POurriez vous m'aider s'il vous plait?
merci beaucoup
Réponse du Guichet
La traduction du Nouveau Testament à préférer dépend de l'usage qu'on souhaite en faire, et à qui on la destine. Voici quelques éléments pour vous décider.
Bonjour,
Vous nous posez là une question quasiment insoluble. Comme le rappelle un excellent article des "Essentiels" de la BnF, Diffusion et traduction des Évangiles, "La Bible reste le texte le plus traduit dans le monde" et, "aujourd’hui, l’œuvre de traduction et de diffusion" de la Bible, qui eut longtemps de lourdes implications politiques et/ou religieuses, se poursuit.
Toutefois, une approche appropriée de votre question nous permettra de vous apporter des éléments de réponse.
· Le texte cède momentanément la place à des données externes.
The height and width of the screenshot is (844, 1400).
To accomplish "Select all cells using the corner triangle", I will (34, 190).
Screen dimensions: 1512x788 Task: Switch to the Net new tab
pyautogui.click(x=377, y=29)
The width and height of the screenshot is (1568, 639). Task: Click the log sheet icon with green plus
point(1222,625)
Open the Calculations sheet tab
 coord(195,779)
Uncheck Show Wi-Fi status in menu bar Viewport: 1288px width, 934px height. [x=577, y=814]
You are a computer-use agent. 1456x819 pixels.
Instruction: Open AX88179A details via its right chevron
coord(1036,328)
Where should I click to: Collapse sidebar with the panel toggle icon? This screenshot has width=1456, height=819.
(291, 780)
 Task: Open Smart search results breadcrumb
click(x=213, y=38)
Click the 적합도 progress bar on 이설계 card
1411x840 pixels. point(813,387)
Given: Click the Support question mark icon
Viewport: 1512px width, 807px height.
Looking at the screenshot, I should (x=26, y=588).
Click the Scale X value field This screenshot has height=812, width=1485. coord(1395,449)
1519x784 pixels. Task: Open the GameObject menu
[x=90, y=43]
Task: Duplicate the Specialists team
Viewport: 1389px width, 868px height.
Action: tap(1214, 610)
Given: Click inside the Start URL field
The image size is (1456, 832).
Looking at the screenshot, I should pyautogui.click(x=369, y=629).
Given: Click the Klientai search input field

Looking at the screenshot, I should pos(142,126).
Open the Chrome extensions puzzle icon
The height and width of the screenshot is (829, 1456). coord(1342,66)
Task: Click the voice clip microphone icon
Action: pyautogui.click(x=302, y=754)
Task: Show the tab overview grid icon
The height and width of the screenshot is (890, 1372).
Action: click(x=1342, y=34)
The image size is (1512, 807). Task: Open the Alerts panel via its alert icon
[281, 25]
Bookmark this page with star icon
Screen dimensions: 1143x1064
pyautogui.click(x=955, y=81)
Selon la spécialiste en littérature comparée Claire Placial dans son article “Est-ce que tu pourrais me conseiller la meilleure traduction de la Bible?” (ou: comment répondre à la question récurrente et impossible)) (langues de feu. Consulté le 8 avril 2024), un texte sera plus ou moins adapté à un lecteur en fonction de son âge, de son niveau de familiarité avec le texte, de sa sensibilité religieuse s'il y a lieu, mais également de l'usage qu'il souhaite en faire :
Quand on me demande un conseil pour choisir une traduction, ma première question est toujours celle-ci: “pour quel usage?” Il me semble en effet que l’usage que l’on fera de la traduction gouverne même le choix (ou non) d’une traduction confessionnelle. Parmi les types d’usages vraisemblables, on peut penser à
- la volonté de lire dans une perspective confessionnelle le texte sacré du monothéisme auquel on se rattache: on veut avant tout une Bible juive / catholique / protestante
- la volonté d’avoir une Bible d’étude avec des notes exégétiques (usage cumulatif avec le précédent)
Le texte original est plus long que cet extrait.